From the very beginning each went at the other. As the rounds passed the action ramped up to another level, and after a fantastic ninth innings, the legendary 10th took place. Midway through Round 10, Castillo broke through, dropping Corrales with a left hook in the center of the ring. The game Californian rose on unsteady legs as the end looked imminent. A second knockdown took place, this time “Chico” spat his gumshield out to buy precious time. Referee Tony Weeks took a point from Corrales but let the fight continue. Then, out of nowhere, Corrales landed a monster left hand that visibly moved Castillo towards the ropes.

He followed with a combination that had Castillo out on his feet, head rocked backwards, eyes rolling to the back of his head, forcing the referee jumped in to halt the bout. It was a fight ending akin to a real life Rocky movie.

[springboard type=”video” id=”1521005″ player=”ring003″ width=”648″ height=”511″ ]

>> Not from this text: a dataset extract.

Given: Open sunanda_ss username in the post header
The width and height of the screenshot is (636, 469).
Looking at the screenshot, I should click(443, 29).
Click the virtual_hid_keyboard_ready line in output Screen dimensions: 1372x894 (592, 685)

Looking back on the fight, Castillo isn’t bitter. He’s proud to have been involved in a historic fight. “I made it an attractive fight and exciting fight with Corrales to please the people,” Castillo told through translator Abraham Darwish. “After that fight I was still satisfied even though I lost because I won a lot of fans after that fight.”

Promoter Bob Arum CEO of Top Rank, who has been around boxing since the 1960s, ranked it among the top three fights he’s seen along with the Muhammad Ali-Joe Frazier rubber match and Marvin Hagler-Thomas Hearns.

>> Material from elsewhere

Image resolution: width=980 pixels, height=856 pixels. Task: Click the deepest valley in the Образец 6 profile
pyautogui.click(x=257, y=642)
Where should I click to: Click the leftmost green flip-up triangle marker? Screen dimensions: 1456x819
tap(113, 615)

“People understand this is something special,” the hall of fame promoter said. “Books will be written about this one.”

The two met five months later, this time each struggled mercilessly to make the 135-pound limit, Corrales just made it but Castillo was two pounds over. He never made the weight. This time, Castillo exacted a measure of revenge stopping Corrales in four rounds. Neither fighter was ever to really the same following that brutal, fight of the ages in May 2005.

Castillo now 41, continues to fight, losing his most recent fight against Ruslan Provodnikov last November. Corrales tragically passed away in a motorbike accident two years to the day removed from the first meeting with Castillo.

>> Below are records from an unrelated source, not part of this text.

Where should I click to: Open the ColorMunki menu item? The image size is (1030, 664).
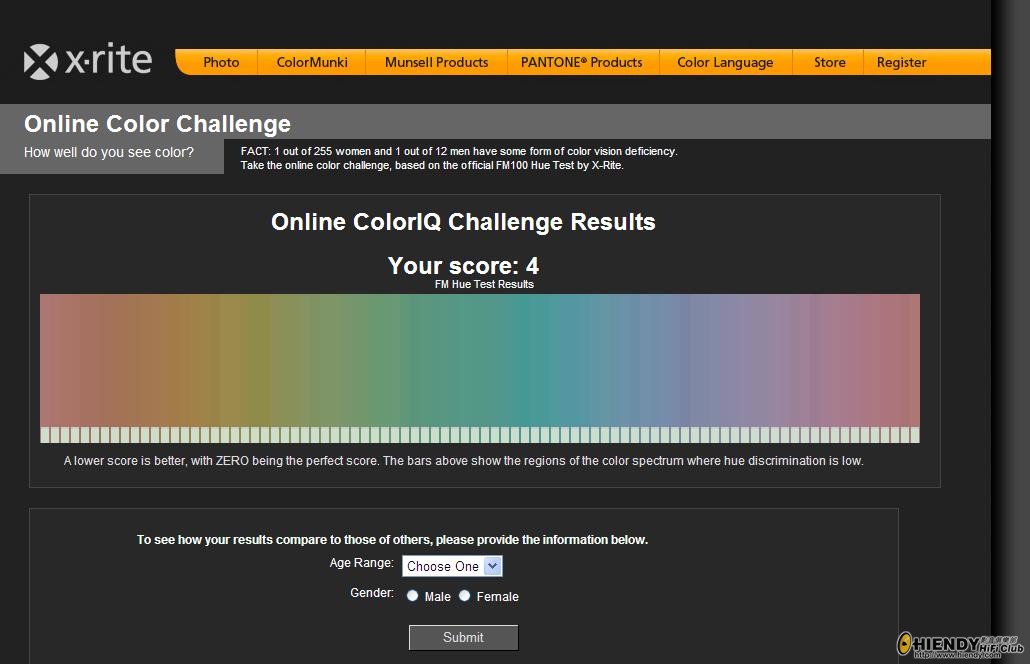tap(312, 62)
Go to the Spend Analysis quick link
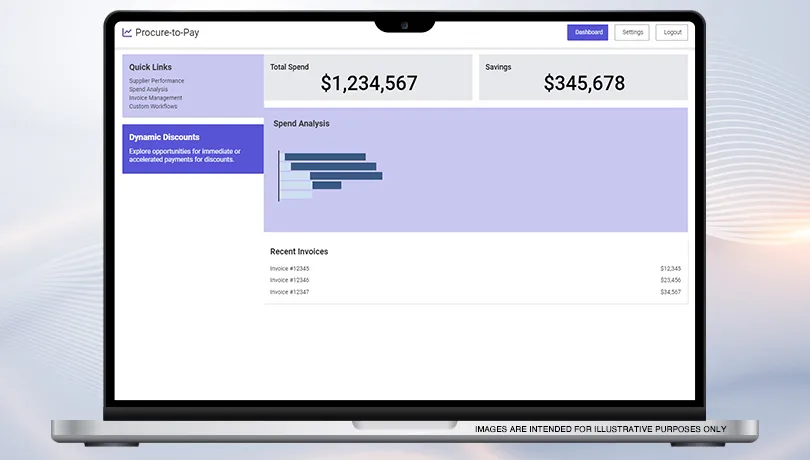Image resolution: width=810 pixels, height=460 pixels. (x=148, y=89)
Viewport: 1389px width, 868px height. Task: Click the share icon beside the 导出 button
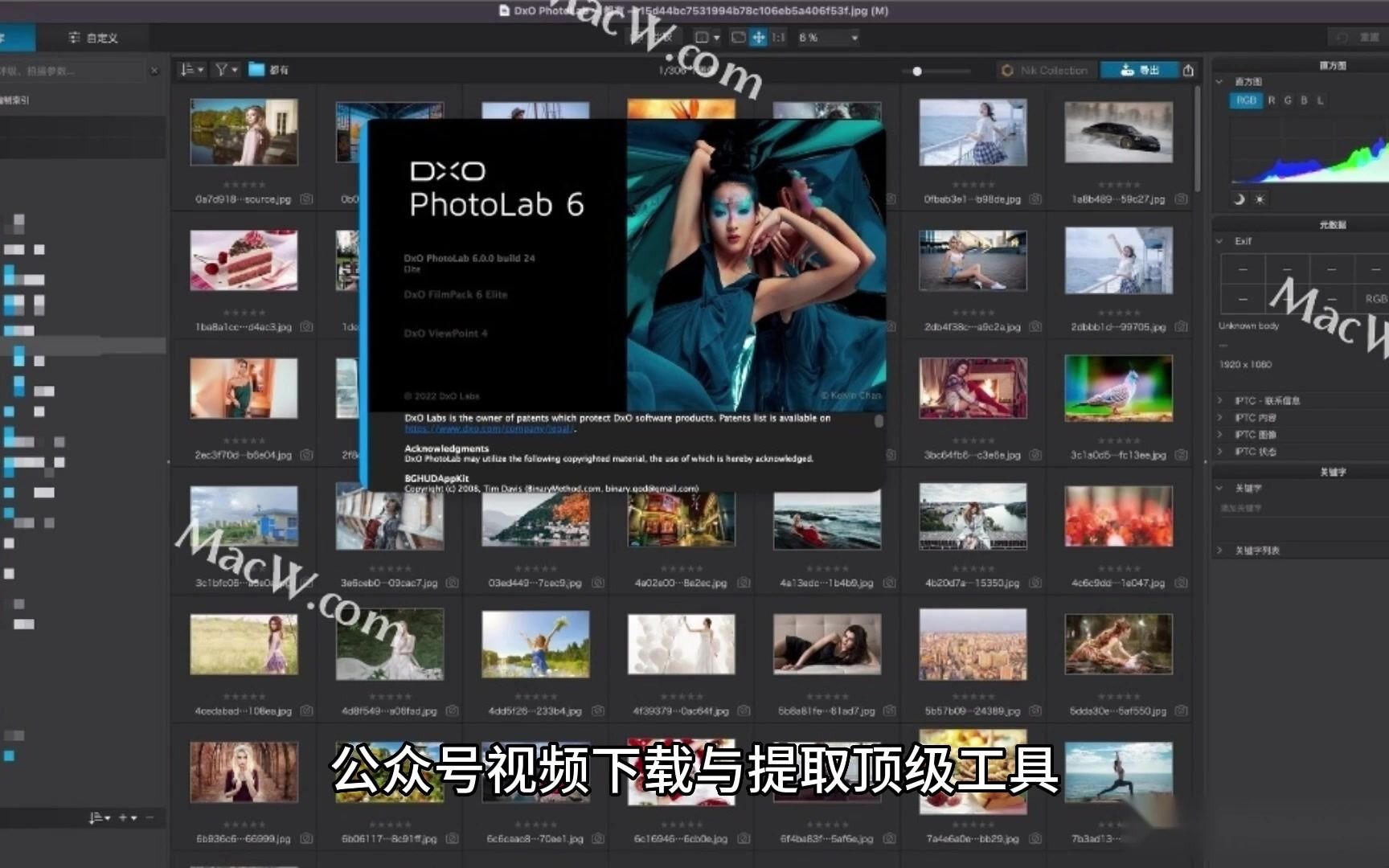[x=1189, y=70]
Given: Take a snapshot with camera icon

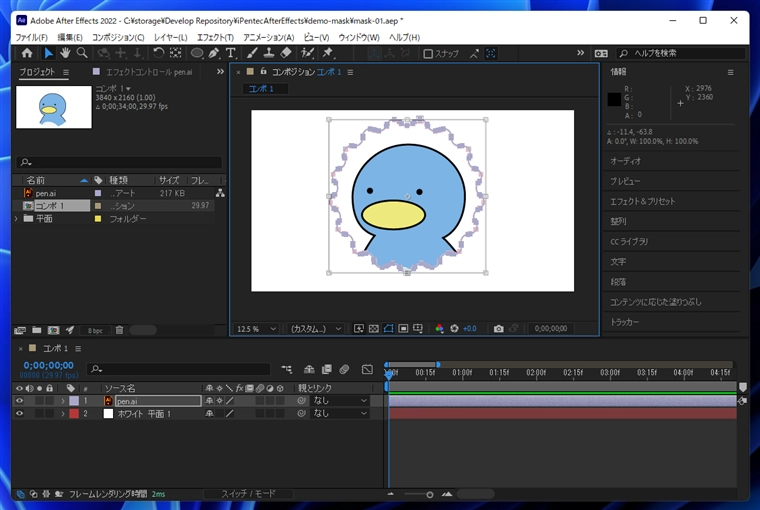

Early in his career Castillo worked with his legendary countryman Julio Cesar Chavez Sr., learning how important it is to work hard. He says nobody worked harder than the Lion of Culiacan. That experience cleared served him well.

As Castillo made his way through the tough Mexican scene he lost on four occasions when he challenged for the national title. Undeterred, he continued his progress when in September 2000, as a rank outsider, he surprised Steve Johnston winning ta majority decision to claim the WBC 135-pound title. The victory earned him THE RING magazine ‘Upset of the Year’ award.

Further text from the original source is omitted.